It is good to take a long-term view (10-15 years), but that doesn’t mean that once you have set up your initial portfolio, you should only check your investments once a year. Investing is like regular gardening: it takes regular watering, a lot of patience, and occasional pruning.

  • First, if you have invested in 5-10 ETFs (or managed funds, or individual shares), it can be fun to follow how they are developing over time. Some years, the winners will be Europeans stocks. Other years, it will be US stocks. Yet other years, it will be developing countries stocks. In the short term, some of them might disappoint; but in the long term, most of them should do very well. At some time, you will feel regret, or even humiliation. But at other times, you will feel the satisfaction of being rewarded for your patience.
  • Second, as an investor, you will keep learning and make adjustments over time. Your starting portfolio and your portfolio 10 years down the road are likely to be different. Not necessarily very different, but different, and better over time. As you continue saving and investing, you will most likely want to buy additional ETFs that you didn’t have initially. Or even venture into buying stocks in a small number of selected companies that you really believe in.
  • Third, occasionally, you will want to sell when you think that the prices are high, and when you need the money for other purposes, such as reimbursing a chunk of your mortgage, or buying a new car for the family.

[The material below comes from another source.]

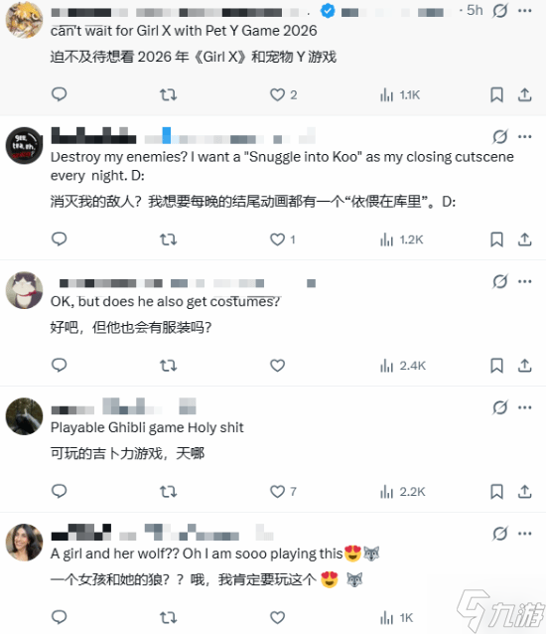
Task: Like the costumes question tweet
Action: click(x=277, y=366)
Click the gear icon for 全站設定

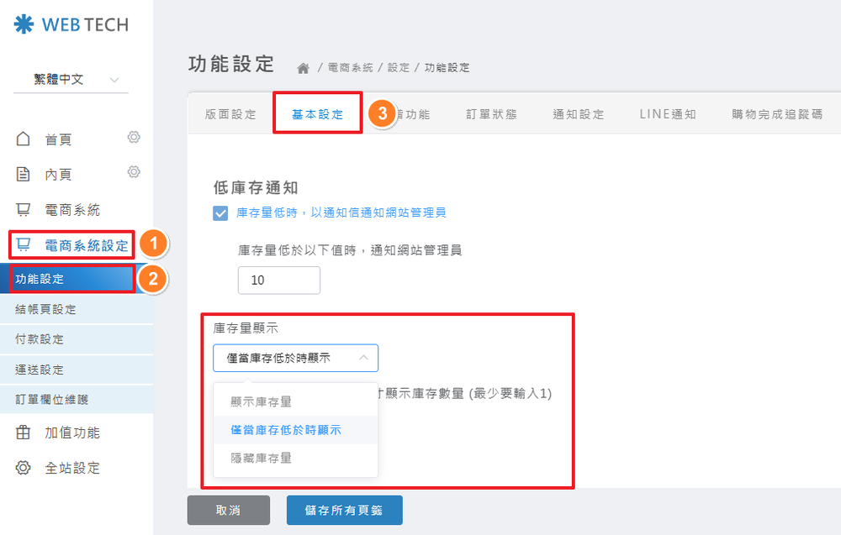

As you become a better and more intelligent investor, and as time goes by, you might be surprised by the good performance that some of investments return. When some of your ETFs reach a 100% return over 10 years, or 200% over 15 years, you will have doubled and tripled your original investment. Then the time might be right, at the end of a long summer, to harvest the fruit of your work, and sell. You can then enjoy the proceeds to sweeten your life, or your pension, or the life of others.